On Tuesday a House-Senate conference committee agreed on the measure, which proposes prohibiting smoking within 20 feet of buildings, entrances and exits, windows and ventilation systems and in all federal and state public housing units, community facilities and common areas such as roofs, halls, sidewalks, lobbies, stairways basements, gardens, parking areas and more.
A House version of the proposal died in the Senate earlier this session, but the Senate had already revived a 2013 bill and sent it over to the House for consideration.
Sen. Josh Green, chairman of the Senate Health Committee and introducer of the bill, contends that decreasing smoking is an important public health policy.
"In general I think the state should take a very firm stance against smoking in any public setting, including public housing, because it affects the health of the smokers, and secondhand smoke affects other individuals around them, including children," Green (D, Naalehu-Kailua-Kona), an emergency room physician, said Thursday. "It’s a very clear public health priority for me to diminish smoking statewide, and this (bill) is, as far as I’m concerned, a reasonable piece of that policy."

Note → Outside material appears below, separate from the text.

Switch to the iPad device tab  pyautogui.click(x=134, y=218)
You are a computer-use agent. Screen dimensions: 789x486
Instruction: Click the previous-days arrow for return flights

Now that conference committee members have found common ground on the bill, the draft will go to both chambers for final approval. The measure would take effect upon Gov. Neil Abercrombie’s approval.
The state came close to enacting a public-housing smoking ban in 2012, but the housing agency asked Abercrombie to veto the bill to give the agency more time to implement a ban as part of its administrative rules, HPHA Executive Director Hakim Ouansafi said earlier this year. At that time, Ouansafi said the authority was still working on drafting its own smoking ban but that he wouldn’t mind if the state were to pass a law as well.
The authority confirmed Tuesday it is nearing the next step in the rule-drafting process, in which it will send the proposed rules to Abercrombie for approval.
In the proposed rules, public-housing occupants could have their leases terminated after four violations, whereas Senate Bill 651 proposes booting out noncompliant residents upon their third violation. State statute, however, would trump the authority’s administrative rules. Both proposals factor in violations committed by tenants’ guests.
The bill would authorize but not mandate the authority to create smoking areas in locations that would ensure secondhand smoke does not enter any unit. It would mandate the authority to place and maintain "No smoking" signs at all housing project entrances and exits but would leave additional signage locations up to the agency.
Smoking would be defined as "inhaling, exhaling, burning or carrying any lighted or heated tobacco product or plant product intended for inhalation in any manner or in any form."
The Coalition for a Tobacco Free Hawaii and state Department of Health have testified in support of the measure and cited the U.S. surgeon general’s recommendation that any level of secondhand smoke can be detrimental to a person’s health.